**Exercise aim:** Print the line containing "Given: Tap the microphone dictation icon" and all lines after it, unchanged, through the end of the data. Leave the pictures out.

--- START ---

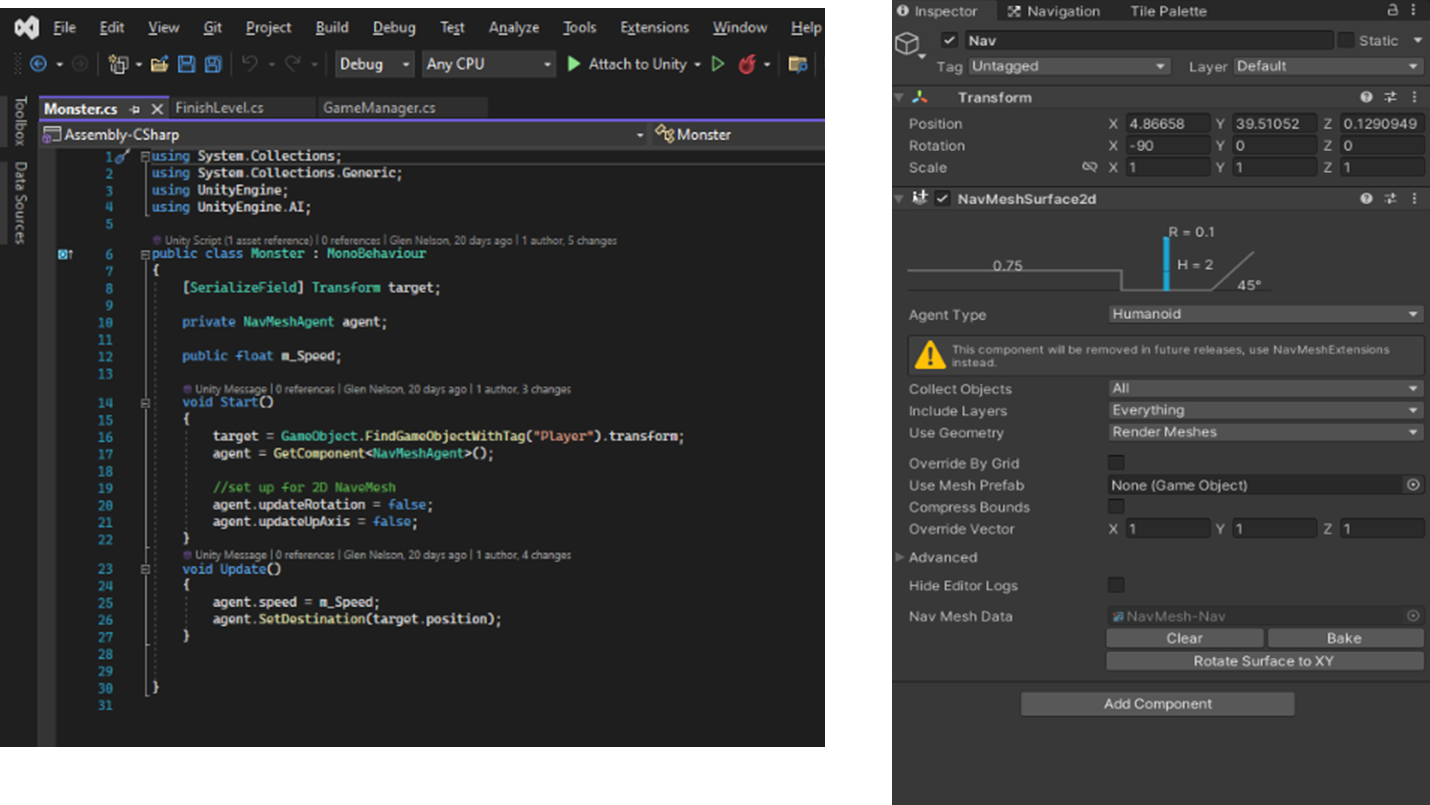Open the Build menu
Image resolution: width=1430 pixels, height=805 pixels.
pyautogui.click(x=332, y=27)
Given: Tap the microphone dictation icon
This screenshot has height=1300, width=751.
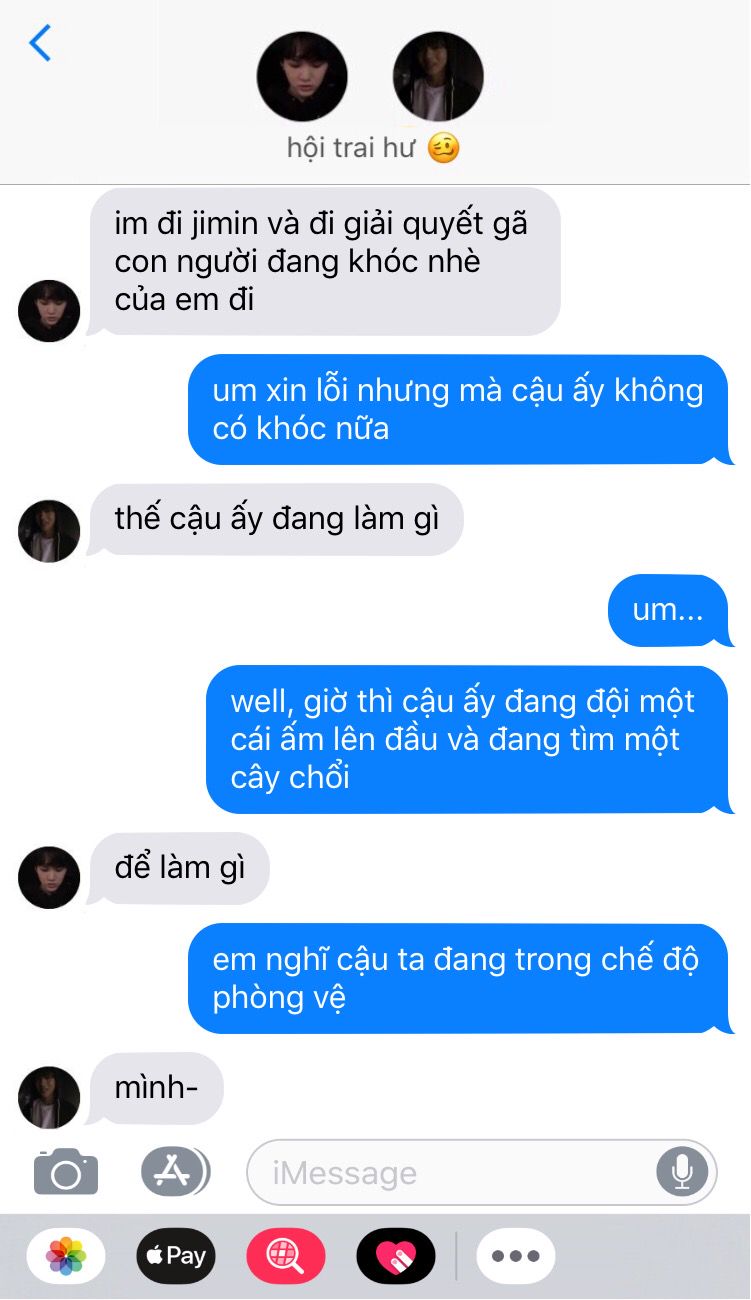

--- END ---

**Your response:**
Given: Tap the microphone dictation icon
This screenshot has height=1300, width=751.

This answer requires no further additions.